The next day I was training with Lee at the gym, telling him about my New Year's run and my first running class. I thought he'd be proud of me, which he was - but it true Lee fashion, he pushed me even harder. He'd tell me I was capable of running 7:30 or 7 minute miles - maybe even sub-7. He also urged me to sign up for a 10 mile race he and Janet were running in three weeks time. 10 miles?!?! I had only done 5 and all of the sudden he wants me to double that in just 3 weeks? He must be insane!! I must be insane, because since he believed in me, I signed up.
It was the third weekend in January, temperature in the 30s. I was about to attempt to run 10 miles for the first time in my life - and in a race situation no less. There were probably about 3000 people there for this two-loop course that ran through central park. I lined up with Lee and Janet and another girl, Elaine, who I had just met on the NYRR website. She was a fellow runner in Washington Heights that I was hoping to be able to meet up with whenever we could to get some runs in together. So the four of us start out at a nice and comfortable pace - probably over a 10 minute mile. This is what Lee kept preaching to me - to start at slow, to feel like it was too slow so that I would warm up and conserve energy to have more of a punch at the end. Well, I got impatient and about 2 miles in, I started to run ahead of the three of them.
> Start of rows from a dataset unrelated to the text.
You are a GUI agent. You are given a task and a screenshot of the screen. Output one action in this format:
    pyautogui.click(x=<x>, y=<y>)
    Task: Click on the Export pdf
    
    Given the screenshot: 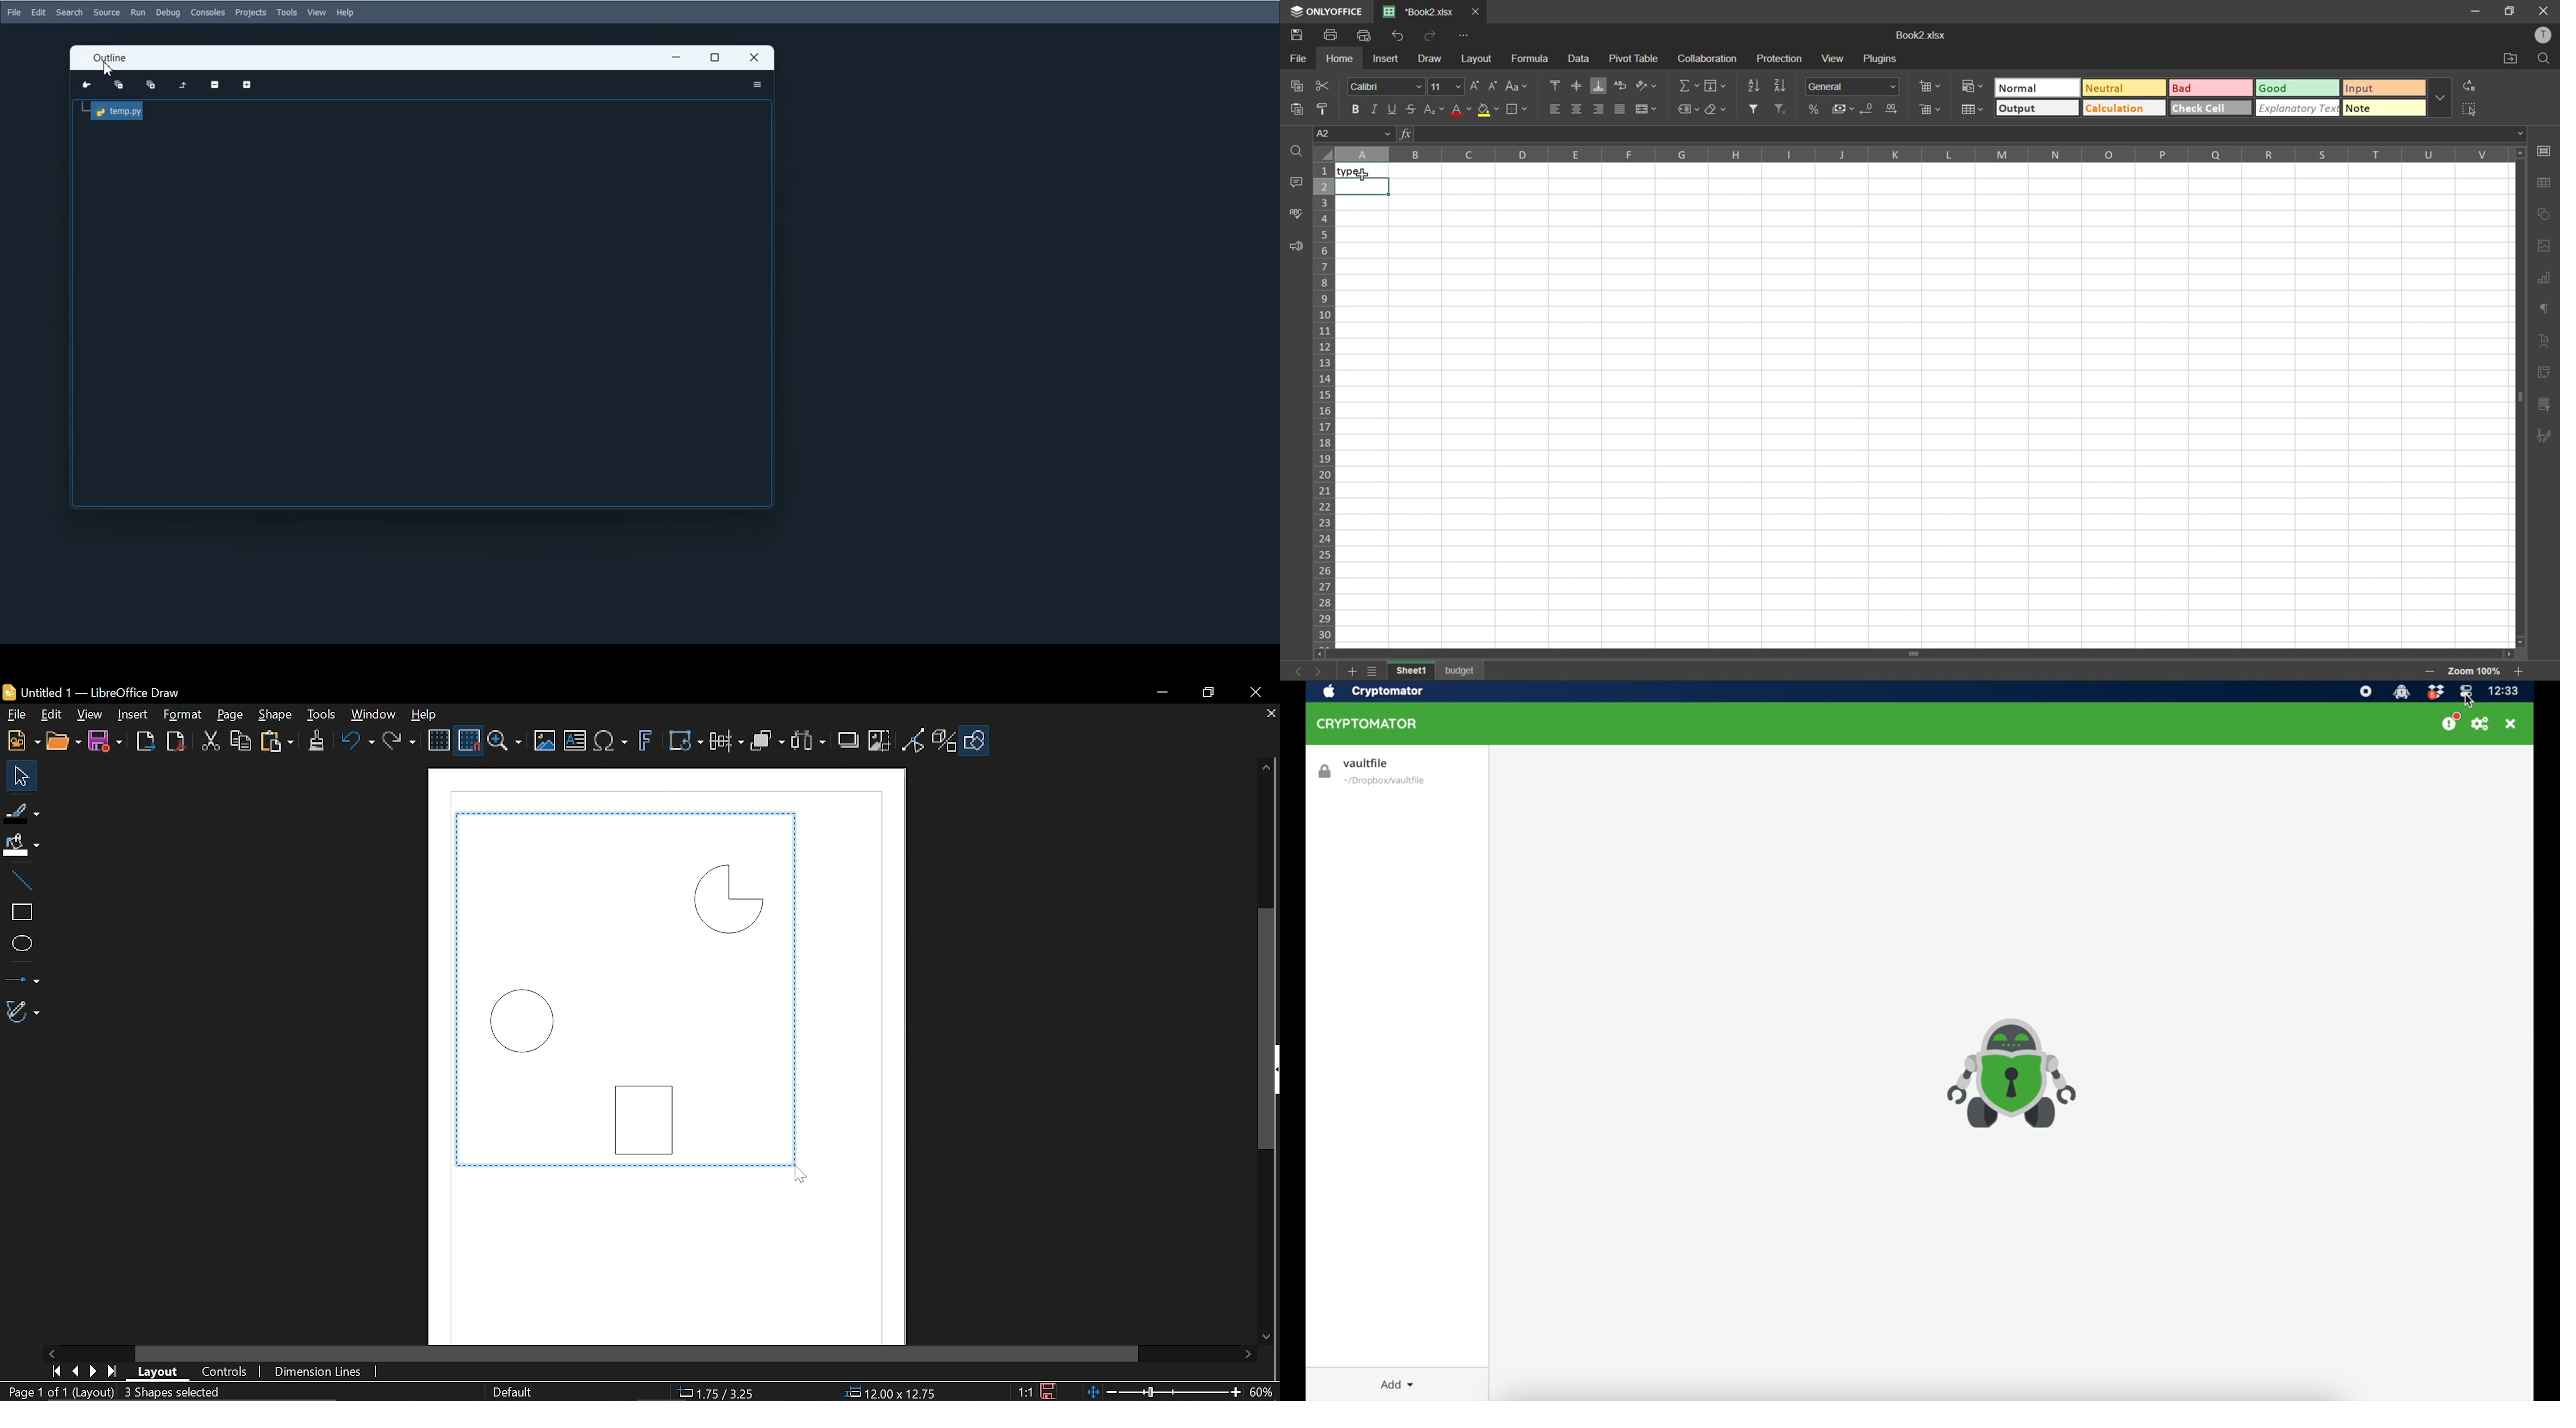 What is the action you would take?
    pyautogui.click(x=174, y=742)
"She'll be back" Lee said to Janet - thinking that I was blowing it by picking up the pace too soon. It was pretty amazing - at mile 5, I was feeling great and hadn't let up - and I was about to surpass the longest distance I had ever run. Just past mile 7, I started feeling a bit tired. I hadn't drank or eaten anything during the run - I hadn't tried to eat or drink during a run ever, so now wasn't the time to experiment with it. I would later learn the importance of rehydrating and refueling. I probably slowed down a bit at this point, but oddly enough, Lee and Janet hadn't met up with me or passed me at this point. Janet and I would run about the same pace in our running class, and we were both capable of running in the 8:30 range (for shorter distances). Lee, of course, could be a 6 minute miler if he had been training harder. He was focusing on his cycling at this time, training for century rides - but regardless, he's in top form and fast. But he wasn't doing this for time - he was doing this to run with us.
Before I knew it I was at mile 9 - just 1 mile left to go. Even though I had slowed down a bit - I was still running. Didn't stop once. I knew Lee said to pick it up at the end - but I had to choose the right moment. Too soon and i'd burn out and not finish strong. There was no way I could accelarate for the entire last mile. So with a half mile to go, I started to pick up the pace - which took a bit of effort. But once you spot that banner and the finish line mat, you bolt for it. Well, I did the best kind of bolt of could at that time. I was pretty tired - but still felt elated afterwards. And I was amazed that Lee and Janet never caught up with me. When I met up with them afterwards, it turns out Lee's legs cramped up - to the point where he made Janet move ahead without him. But regardless, he was impressed that I picked it up and never came back. Not only could I pick up speed - but I found I had endurance. The following session in the gym I would have with Lee would have a conversation that would begin to change my whole way of thinking and my life.